TEXTE RETENU ▸
::::::::

Si les Organisations non gouvernementales (ONG) gabonaises étaient des partis politiques, elles iraient aux urnes avec l’assurance de bousculer le puissant Parti démocratique gabonais (PDG, au pouvoir) lors des élections municipales et locales d’avril prochain. Leur forte mobilisation durant le montage du dossier d’exploitation du gisement de fer de Belinga (Nord-Est) a poussé le gouvernement à revoir à la hausse sa participation dans la Compagnie minière de Belinga (Comibel) et à corriger des erreurs susceptibles d’entraver ce que le président Omar Bongo Ondimba (OBO) qualifiait lui-même de « projet du siècle ».
Les organisations écologistes disposent même de représentants au sein de la Comibel : en novembre 2007, elles ont obtenu que deux personnalités de la région soient nommées aux postes de président du conseil d’administration et de directeur général adjoint. Malgré l’exaspération des politiques, Publish What You Pay (« Publiez ce que vous payez », PWYP) et la Coalition contre la vie chère au Gabon ont demandé, quant à elles, que la justice se saisisse du dossier pour sanctionner les responsables gabonais qui ont « bradé » le fer de Belinga aux Chinois.
Au Gabon, désormais, les ONG font entendre leur voix et se mêlent de tout. PWYP a adressé une lettre ouverte au chef de l’État pour protester contre la nomination de Jeanne Ngoleine Ossouka au poste d’ambassadeur extraordinaire auprès de l’ONU à Genève, alors qu’elle est poursuivie par la justice pour des malversations présumées au sein du Fonds d’expansion et de développement des petites et moyennes entreprises (Fodex), dont elle était l’administratrice. Face à la bronca, le Palais du bord de mer a dû nommer Guy Blaise Nambo-Wezet à sa place. Une victoire pour ces organisations, qui apparaissent de plus en plus dans le débat politique comme des contradicteurs crédibles du gouvernement. Leurs représentants les plus en vue, tels que Marc Ona Essangui de Brainforest ou Théophile Jimmy Mapango du Mouvement pour le développement de l’Ogooué-Ivindo (Modoi), jouissent d’une popularité qui fait d’eux des trublions redoutés du pouvoir, en lieu et place d’une opposition inaudible.

::::::::

OBJECTIF ▸
Répondez à ces questions à partir du texte sur les ONG gabonaises ci-dessus :
(a) Dans quelle société le gouvernement a-t-il revu à la hausse sa participation ?
(b) À quelle date les organisations écologistes ont-elles obtenu la nomination de deux personnalités de la région à la Comibel ?
(c) Qui a été nommé à la place de Jeanne Ngoleine Ossouka ?

DONNÉES SOURCES ▸
::::::::

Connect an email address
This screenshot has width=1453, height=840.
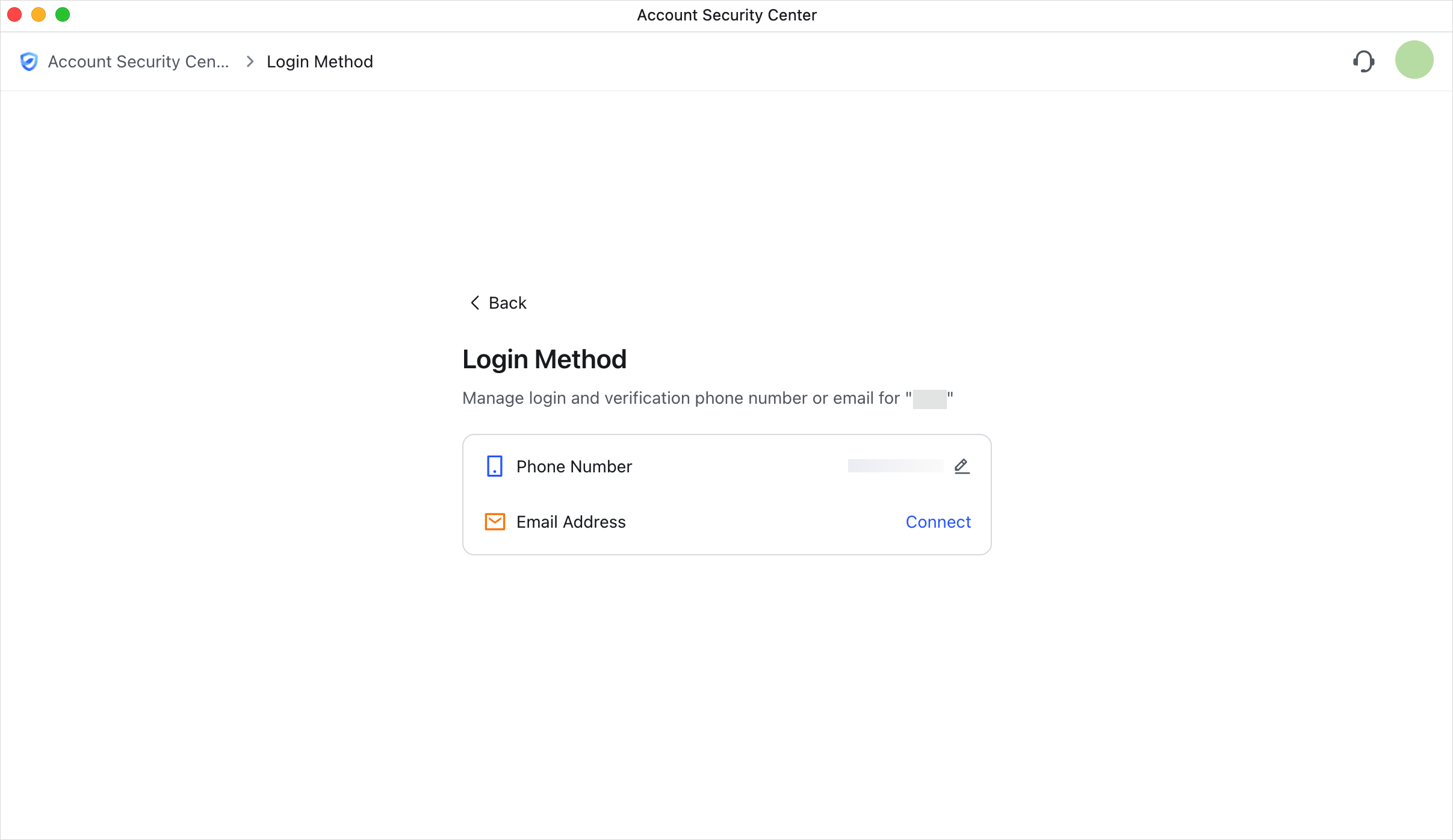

::::::::

BONNE RÉPONSE ▸
(a) Dans la Compagnie minière de Belinga (Comibel).
(b) En novembre 2007.
(c) Guy Blaise Nambo-Wezet.